* [What to work on] Report the count of lines containing the word "target" in these records, with no other text.

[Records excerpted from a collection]
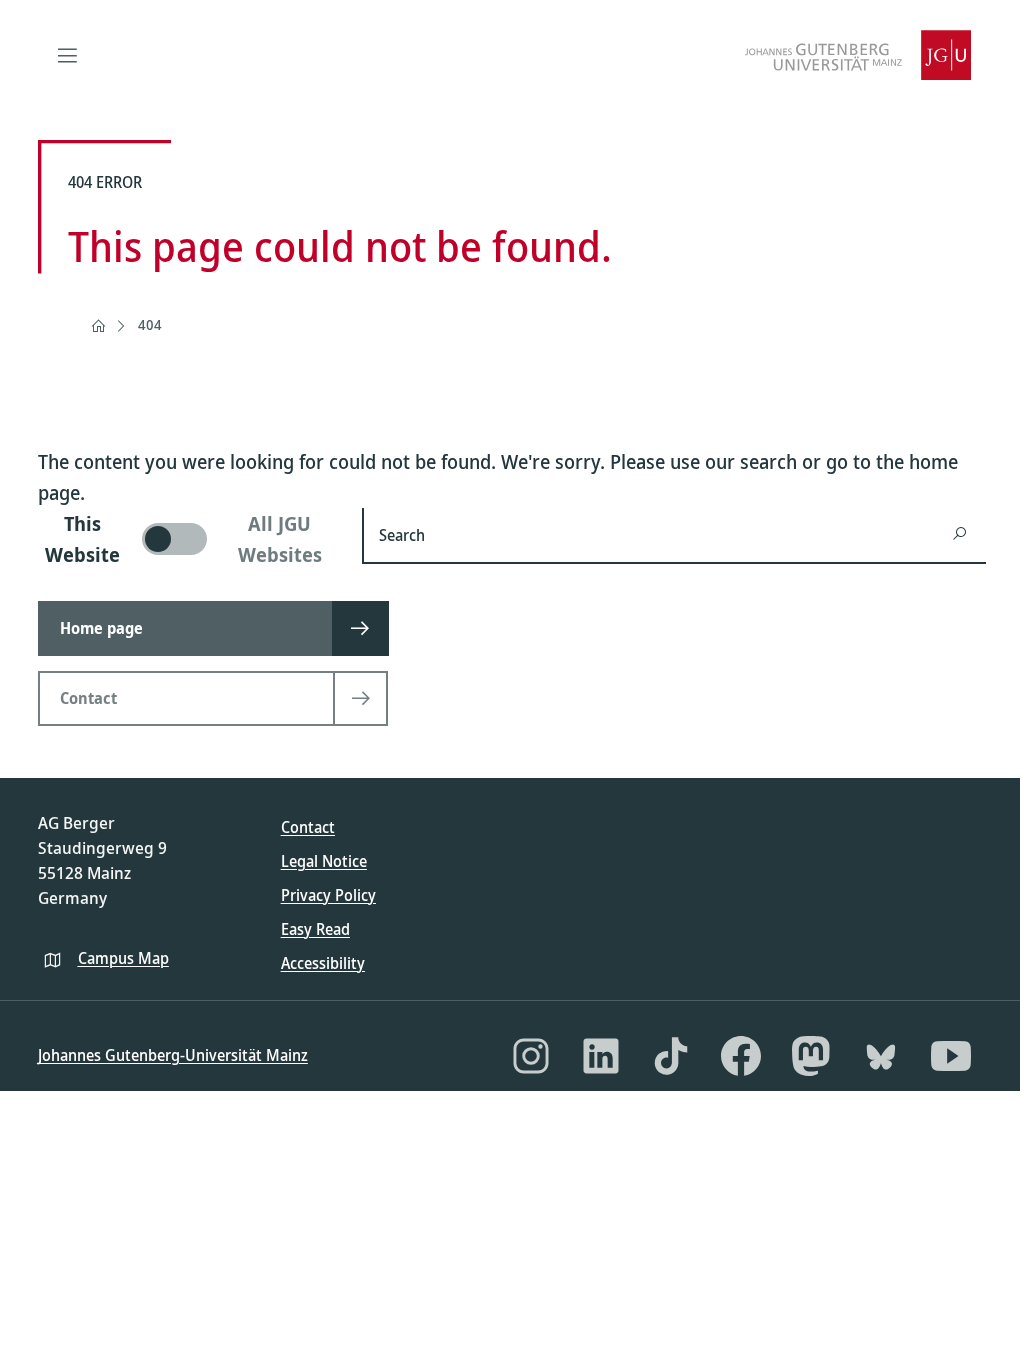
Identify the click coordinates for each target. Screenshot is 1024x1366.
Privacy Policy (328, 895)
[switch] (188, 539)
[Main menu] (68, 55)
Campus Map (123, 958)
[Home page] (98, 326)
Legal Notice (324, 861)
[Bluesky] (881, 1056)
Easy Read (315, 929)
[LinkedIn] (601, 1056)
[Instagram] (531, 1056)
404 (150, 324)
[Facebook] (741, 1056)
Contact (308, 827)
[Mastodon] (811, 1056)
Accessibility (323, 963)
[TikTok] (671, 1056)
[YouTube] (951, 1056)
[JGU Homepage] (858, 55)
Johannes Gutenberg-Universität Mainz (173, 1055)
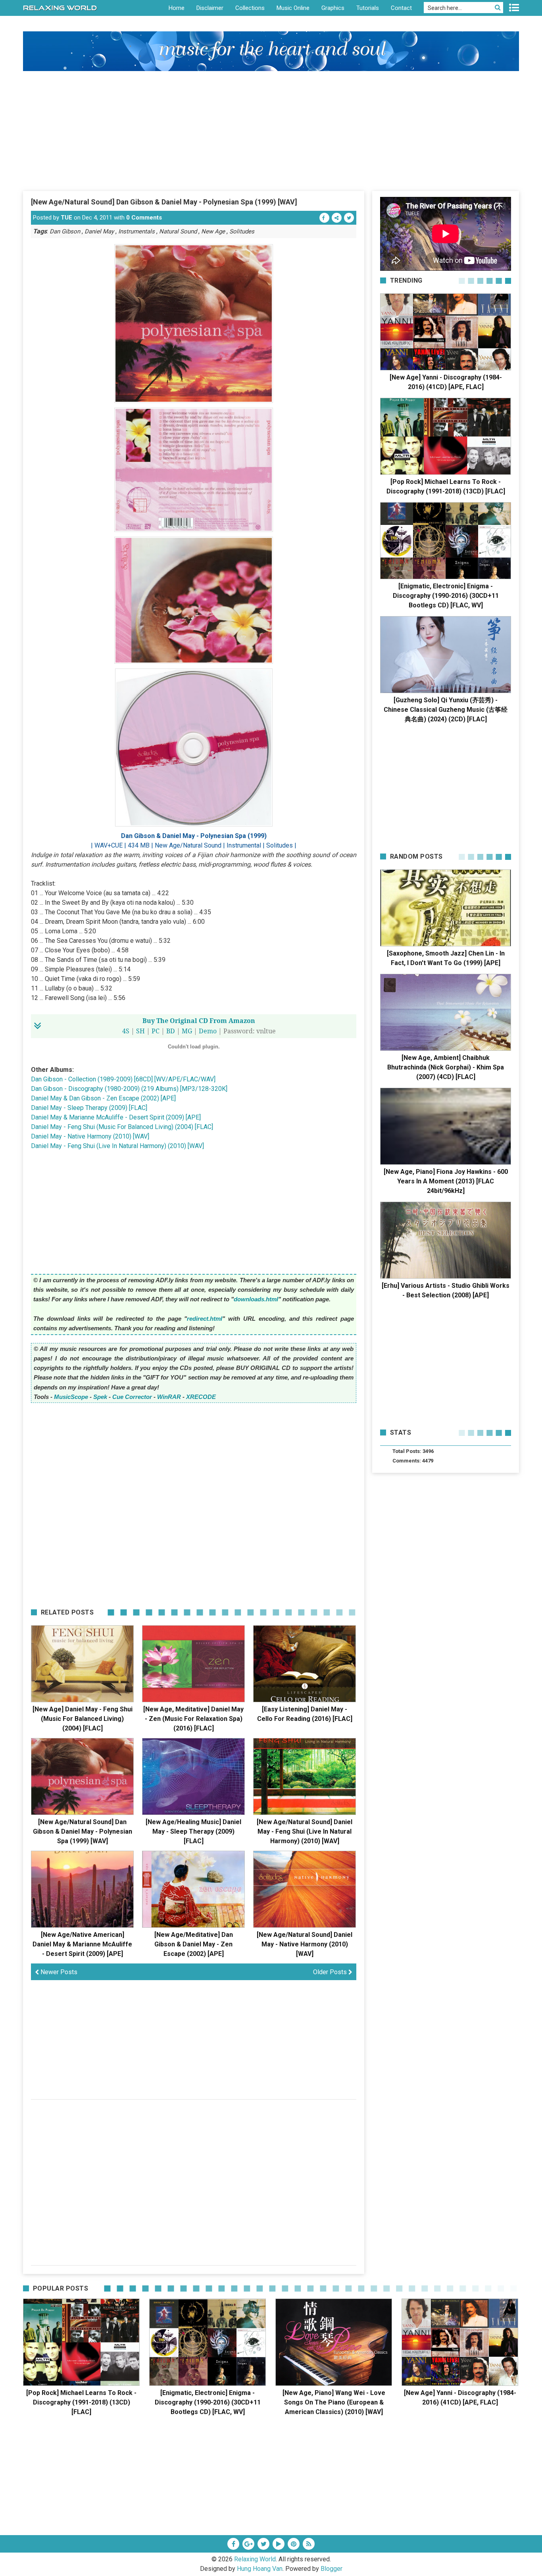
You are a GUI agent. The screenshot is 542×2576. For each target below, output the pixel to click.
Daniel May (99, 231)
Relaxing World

* [Solution for this task] 2